がんの治療と仕事の両立に苦しんだ。その経験が、行動の原点となっている。
渡部俊さん(42)は、ヘリコプターや小型ジェット機などの航空事業を全国で展開する朝日航洋の社員だ。現在は、東京の本社で営業統括室の係長を務める。
大腸がんと、その後の肝臓や肺への転移で、2023年11月までの11年半の間に、8回もの手術を受けた。がんと向き合う中で、身をもって「治療と就労の両立支援」の大切さを知り、会社を動かしてきた。
12年5月。出勤中から激しい腹痛が続き、早退して駆け込んだ病院で意識を失った。大腸がんが原因の腸閉塞(へいそく)だった。翌月に手術を受け、がんの進行度は「ステージ3b」と告げられた。

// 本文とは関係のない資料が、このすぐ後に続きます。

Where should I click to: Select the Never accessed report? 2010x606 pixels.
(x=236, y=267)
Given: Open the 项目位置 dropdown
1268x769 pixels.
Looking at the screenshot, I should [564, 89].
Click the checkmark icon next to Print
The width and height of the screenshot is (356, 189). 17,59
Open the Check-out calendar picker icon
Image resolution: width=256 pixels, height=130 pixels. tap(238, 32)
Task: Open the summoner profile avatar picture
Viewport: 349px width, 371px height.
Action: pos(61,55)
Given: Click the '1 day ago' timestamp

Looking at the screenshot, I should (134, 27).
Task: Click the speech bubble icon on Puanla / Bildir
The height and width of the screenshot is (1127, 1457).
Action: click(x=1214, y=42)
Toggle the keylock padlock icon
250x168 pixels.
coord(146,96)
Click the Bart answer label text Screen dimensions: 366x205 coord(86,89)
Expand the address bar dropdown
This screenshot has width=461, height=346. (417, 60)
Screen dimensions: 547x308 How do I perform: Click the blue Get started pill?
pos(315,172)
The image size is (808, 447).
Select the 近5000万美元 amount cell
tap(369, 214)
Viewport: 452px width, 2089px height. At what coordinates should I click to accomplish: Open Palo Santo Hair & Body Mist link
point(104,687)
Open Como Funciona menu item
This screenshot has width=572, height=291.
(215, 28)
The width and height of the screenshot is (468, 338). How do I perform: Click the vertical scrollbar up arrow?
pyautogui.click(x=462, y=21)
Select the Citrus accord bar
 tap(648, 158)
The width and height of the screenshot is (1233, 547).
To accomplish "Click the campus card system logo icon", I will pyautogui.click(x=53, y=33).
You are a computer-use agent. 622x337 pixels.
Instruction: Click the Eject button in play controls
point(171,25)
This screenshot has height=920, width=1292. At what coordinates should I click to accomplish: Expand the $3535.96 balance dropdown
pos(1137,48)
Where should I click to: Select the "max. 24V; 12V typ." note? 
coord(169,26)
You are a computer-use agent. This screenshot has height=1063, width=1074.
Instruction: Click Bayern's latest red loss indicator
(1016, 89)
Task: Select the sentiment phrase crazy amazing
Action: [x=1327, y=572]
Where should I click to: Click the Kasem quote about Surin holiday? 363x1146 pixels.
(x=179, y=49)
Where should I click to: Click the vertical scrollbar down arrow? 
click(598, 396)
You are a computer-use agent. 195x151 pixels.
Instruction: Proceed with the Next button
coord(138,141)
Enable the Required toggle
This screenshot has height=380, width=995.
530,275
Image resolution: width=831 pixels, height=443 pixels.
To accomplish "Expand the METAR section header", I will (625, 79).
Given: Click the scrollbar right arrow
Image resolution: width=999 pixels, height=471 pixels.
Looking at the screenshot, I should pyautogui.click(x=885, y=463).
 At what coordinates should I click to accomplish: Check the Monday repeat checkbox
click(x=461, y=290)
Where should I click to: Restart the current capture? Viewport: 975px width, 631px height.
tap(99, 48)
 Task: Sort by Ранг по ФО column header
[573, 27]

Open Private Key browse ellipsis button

当時30歳。前年に結婚し、営業の最前線で働いていた。突然、何もかもが変わり、「精神的にも追い詰められた」。仕事は営業を後方支援する部署に異動になった。
苦しんだ抗がん剤治療、知らなかった社内制度
手術後に受けた半年間の抗がん剤治療でも、強い副作用に苦しんだ。気持ちの浮き沈みが激しくなり、自宅マンションから飛び降りる衝動に駆られたこともあった。